Trump incontra i principali consulenti per valutare l'escalation della pressione militare sull'Iran, riporta il NY Times
Punti chiave
- •Il presidente Trump ha convocato un incontro con i principali consulenti e membri del gabinetto per valutare l'espansione dell'azione militare contro l'Iran in seguito al collasso del cessate il fuoco e degli sforzi diplomatici.
- •L'amministrazione starebbe valutando un'operazione militare significativamente più ampia rispetto ai precedenti attacchi contro l'Iran, secondo Axios.
- •Il primo ministro israeliano Benjamin Netanyahu è atteso alla Casa Bianca martedì, segnalando potenzialmente prossime mosse coordinate tra i due alleati.
- •Gli indici azionari statunitensi sono scesi dopo la notizia, con il NASDAQ in calo dello 0,49% mentre il Dow e il S&P 500 mantenevano modesti guadagni.
- •Le agenzie di intelligence statunitensi valutano che il nuovo leader supremo dell'Iran sia sostanzialmente più interessato a ottenere un'arma nucleare rispetto al suo predecessore.

Il presidente Trump ha convocato venerdì un incontro con i principali consulenti e i membri senior del gabinetto per discutere se intensificare la campagna militare statunitense contro l'Iran, secondo un report di The New York Times.

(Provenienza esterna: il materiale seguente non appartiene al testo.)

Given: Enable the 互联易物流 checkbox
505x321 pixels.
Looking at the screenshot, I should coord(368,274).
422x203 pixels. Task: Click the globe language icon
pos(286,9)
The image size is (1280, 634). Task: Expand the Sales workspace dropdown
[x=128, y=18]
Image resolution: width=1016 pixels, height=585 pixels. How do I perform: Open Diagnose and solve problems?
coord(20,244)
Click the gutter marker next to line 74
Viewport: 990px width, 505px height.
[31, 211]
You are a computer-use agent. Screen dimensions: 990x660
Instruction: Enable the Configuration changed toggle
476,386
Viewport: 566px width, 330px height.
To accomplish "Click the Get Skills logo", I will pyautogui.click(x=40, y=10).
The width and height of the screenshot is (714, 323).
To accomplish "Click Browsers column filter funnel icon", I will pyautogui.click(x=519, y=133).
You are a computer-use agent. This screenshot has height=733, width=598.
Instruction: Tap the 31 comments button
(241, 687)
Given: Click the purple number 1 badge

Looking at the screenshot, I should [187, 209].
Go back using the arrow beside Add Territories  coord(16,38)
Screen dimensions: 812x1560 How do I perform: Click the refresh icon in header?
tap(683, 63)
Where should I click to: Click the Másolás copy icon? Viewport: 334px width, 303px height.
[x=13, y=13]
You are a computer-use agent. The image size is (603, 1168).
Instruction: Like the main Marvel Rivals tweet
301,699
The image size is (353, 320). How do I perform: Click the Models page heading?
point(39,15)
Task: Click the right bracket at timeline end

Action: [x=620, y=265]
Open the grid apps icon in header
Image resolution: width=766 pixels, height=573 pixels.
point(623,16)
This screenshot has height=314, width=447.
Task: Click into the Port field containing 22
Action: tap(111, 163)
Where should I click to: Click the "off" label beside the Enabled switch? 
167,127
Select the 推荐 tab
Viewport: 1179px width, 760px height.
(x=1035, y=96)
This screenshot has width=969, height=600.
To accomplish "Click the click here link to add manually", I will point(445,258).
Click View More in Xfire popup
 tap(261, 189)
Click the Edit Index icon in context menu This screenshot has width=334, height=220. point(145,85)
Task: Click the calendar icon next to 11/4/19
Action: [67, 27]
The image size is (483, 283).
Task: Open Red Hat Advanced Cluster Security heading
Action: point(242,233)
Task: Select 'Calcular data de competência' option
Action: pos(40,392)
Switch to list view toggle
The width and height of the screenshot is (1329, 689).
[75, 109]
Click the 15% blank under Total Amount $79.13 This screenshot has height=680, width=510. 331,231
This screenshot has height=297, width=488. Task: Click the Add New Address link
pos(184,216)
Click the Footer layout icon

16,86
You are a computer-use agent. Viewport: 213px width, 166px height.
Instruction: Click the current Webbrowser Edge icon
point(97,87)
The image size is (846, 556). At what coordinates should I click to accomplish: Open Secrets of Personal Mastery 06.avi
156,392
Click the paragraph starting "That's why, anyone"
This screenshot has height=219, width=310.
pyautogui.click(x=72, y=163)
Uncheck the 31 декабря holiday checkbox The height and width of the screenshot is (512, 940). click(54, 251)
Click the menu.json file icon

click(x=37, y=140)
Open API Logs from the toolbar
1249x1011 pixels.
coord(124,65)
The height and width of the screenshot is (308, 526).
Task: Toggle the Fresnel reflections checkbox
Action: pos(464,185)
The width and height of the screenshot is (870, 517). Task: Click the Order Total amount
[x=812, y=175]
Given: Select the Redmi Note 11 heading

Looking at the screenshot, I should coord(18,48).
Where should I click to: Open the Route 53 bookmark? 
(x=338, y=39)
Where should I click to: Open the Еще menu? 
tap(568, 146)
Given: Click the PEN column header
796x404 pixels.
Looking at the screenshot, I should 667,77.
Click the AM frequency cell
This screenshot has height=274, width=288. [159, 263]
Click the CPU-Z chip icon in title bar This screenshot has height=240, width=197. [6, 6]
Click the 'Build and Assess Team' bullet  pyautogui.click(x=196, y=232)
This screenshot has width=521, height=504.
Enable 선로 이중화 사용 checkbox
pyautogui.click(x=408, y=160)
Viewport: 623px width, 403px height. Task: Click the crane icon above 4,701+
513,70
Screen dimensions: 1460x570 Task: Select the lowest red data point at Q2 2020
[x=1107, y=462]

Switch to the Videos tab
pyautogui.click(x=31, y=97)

Le discussioni di alto livello seguono il collasso di un cessate il fuoco e il fallimento di un memorandum d'intesa (MOU) che aveva lo scopo di riportare Washington e Teheran al tavolo dei negoziati per un accordo nucleare di lungo periodo. Il fallimento di quel canale diplomatico lascia poche vie d'uscita chiare mentre entrambe le parti irrigidiscono le loro posizioni, aumentando la prospettiva di un ciclo di escalation sostenuto in una regione che rappresenta una quota significativa dell'approvvigionamento energetico globale.
Il report del Times segue le notizie precedenti secondo cui Trump aveva programmato una riunione di gabinetto a Camp David. Arriva inoltre dopo che Axios ha riportato che l'amministrazione stava prendendo in considerazione un'operazione militare significativamente più ampia rispetto ai precedenti attacchi sferrati contro l'Iran.
La prossima settimana, il primo ministro israeliano Benjamin Netanyahu è atteso alla Casa Bianca martedì, secondo il report. I tempi suggeriscono una potenziale coordinazione tra Washington e Gerusalemme sulle prossime mosse, dato che Israele ha da lungo tempo considerato il programma nucleare iraniano e la sua influenza regionale come una minaccia alla sicurezza primaria.
I mercati azionari statunitensi hanno chiuso in calo a seguito della notizia. Il NASDAQ scendeva dello 0,49%. Il S&P 500 aveva ceduto la maggior parte dei guadagni precedenti, scambiando poco sopra la parità con un rialzo dello 0,08%. Il Dow Jones Industrial Average rimaneva in positivo dello 0,38%.
Il petrolio greggio veniva scambiato a 89,36 dollari, con un minimo di seduta a 87,68 dollari, ma rimaneva al di sotto della sua media mobile a 100 giorni di 89,90 dollari. Qualsiasi escalation coinvolgente l'Iran, che controlla lo Stretto di Hormuz — un collo di bottiglia per circa un quinto del petrolio scambiato a livello globale — comporta implicazioni per i mercati energetici che vanno ben oltre i calcoli di offerta immediati.
In un report separato, The New York Times ha inoltre segnalato che le agenzie di intelligence statunitensi ritengono che il nuovo leader supremo dell'Iran sia molto più interessato di suo padre e predecessore a perseguire un'arma nucleare.